__TAREA ASIGNADA 1__. Reproduce el fragmento sobre el método Simplex entre "La resolución de" y "solución del problema.", ambos incluidos.
__TAREA ASIGNADA 2__. Traduce al inglés esta oración del fragmento sobre el método Simplex: "Este libro propone una lectura del método Simplex que se aleja de la presentación tradicional basada en reglas operativas aisladas."
__TAREA ASIGNADA 3__. Prosigue el fragmento sobre el método Simplex a partir de su última oración.

__FRAGMENTO DE PÁGINA__.
La resolución de problemas complejos no depende únicamente de contar con algoritmos potentes, sino de comprender la estructura matemática que los hace posibles. En la programación lineal, dicha estructura se manifiesta en el delicado equilibrio entre álgebra, geometría y decisión, donde cada transformación algebraica tiene una interpretación geométrica precisa y una consecuencia directa sobre la solución del problema.
Este libro propone una lectura del método Simplex que se aleja de la presentación tradicional basada en reglas operativas aisladas. En su lugar, el texto conduce al lector a descubrir el Simplex como un proceso natural de cambio de base, profundamente enraizado en los principios del álgebra lineal. A través de este enfoque, la optimización deja de percibirse como una secuencia mecánica de pasos para convertirse en una dinámica coherente de exploración de vértices en espacios convexos.

__DATOS__.
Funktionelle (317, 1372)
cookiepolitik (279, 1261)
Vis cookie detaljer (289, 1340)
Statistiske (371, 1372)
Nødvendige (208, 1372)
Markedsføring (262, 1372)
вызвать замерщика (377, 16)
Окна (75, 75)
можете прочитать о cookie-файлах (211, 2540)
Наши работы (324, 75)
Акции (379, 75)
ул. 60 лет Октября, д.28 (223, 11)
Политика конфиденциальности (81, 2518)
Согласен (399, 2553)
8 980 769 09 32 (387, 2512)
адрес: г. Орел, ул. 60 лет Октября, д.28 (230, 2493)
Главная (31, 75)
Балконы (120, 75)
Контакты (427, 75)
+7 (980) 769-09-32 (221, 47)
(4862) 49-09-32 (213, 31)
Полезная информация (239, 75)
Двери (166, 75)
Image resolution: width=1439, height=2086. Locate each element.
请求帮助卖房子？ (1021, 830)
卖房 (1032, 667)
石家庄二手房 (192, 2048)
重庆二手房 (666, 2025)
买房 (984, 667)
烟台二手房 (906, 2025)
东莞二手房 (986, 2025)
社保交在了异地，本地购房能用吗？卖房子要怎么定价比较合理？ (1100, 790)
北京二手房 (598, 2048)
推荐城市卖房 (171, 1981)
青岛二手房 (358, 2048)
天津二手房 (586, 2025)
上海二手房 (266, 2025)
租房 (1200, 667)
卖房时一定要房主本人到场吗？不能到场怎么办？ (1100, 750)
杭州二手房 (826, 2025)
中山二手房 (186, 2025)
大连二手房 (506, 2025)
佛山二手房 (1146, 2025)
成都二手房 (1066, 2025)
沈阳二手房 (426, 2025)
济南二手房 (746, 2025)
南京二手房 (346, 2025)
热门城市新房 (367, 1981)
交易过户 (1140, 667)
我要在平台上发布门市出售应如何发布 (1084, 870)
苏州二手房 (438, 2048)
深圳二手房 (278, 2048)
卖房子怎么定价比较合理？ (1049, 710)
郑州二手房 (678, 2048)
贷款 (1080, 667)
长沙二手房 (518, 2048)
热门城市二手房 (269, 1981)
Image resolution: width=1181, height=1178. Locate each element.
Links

__RESPUESTA ESCRITA 1__.
La resolución de problemas complejos no depende únicamente de contar con algoritmos potentes, sino de comprender la estructura matemática que los hace posibles. En la programación lineal, dicha estructura se manifiesta en el delicado equilibrio entre álgebra, geometría y decisión, donde cada transformación algebraica tiene una interpretación geométrica precisa y una consecuencia directa sobre la solución del problema.

__RESPUESTA ESCRITA 2__. This book offers a reading of the Simplex method that departs from the traditional presentation based on isolated operational rules.

__RESPUESTA ESCRITA 3__.
El uso sistemático del Tablero de Tucker y del intercambio de Jordan articula una narrativa matemática clara: cada iteración representa una transición estructurada entre soluciones equivalentes, donde la factibilidad, la optimalidad y la dualidad emergen de manera simultánea. Esta visión unificada permite comprender por qué el método Simplex, a pesar de su complejidad teórica en el peor caso, continúa siendo una de las herramientas más eficaces y versátiles en la práctica.
Más allá de resolver problemas, esta obra aspira a desarrollar en el lector una intuición matemática profunda, capaz de conectar procedimientos algebraicos, interpretaciones geométricas y decisiones algorítmicas. En ese sentido, el texto no solo enseña a optimizar, sino a entender qué significa optimizar dentro del marco riguroso de la matemática aplicada.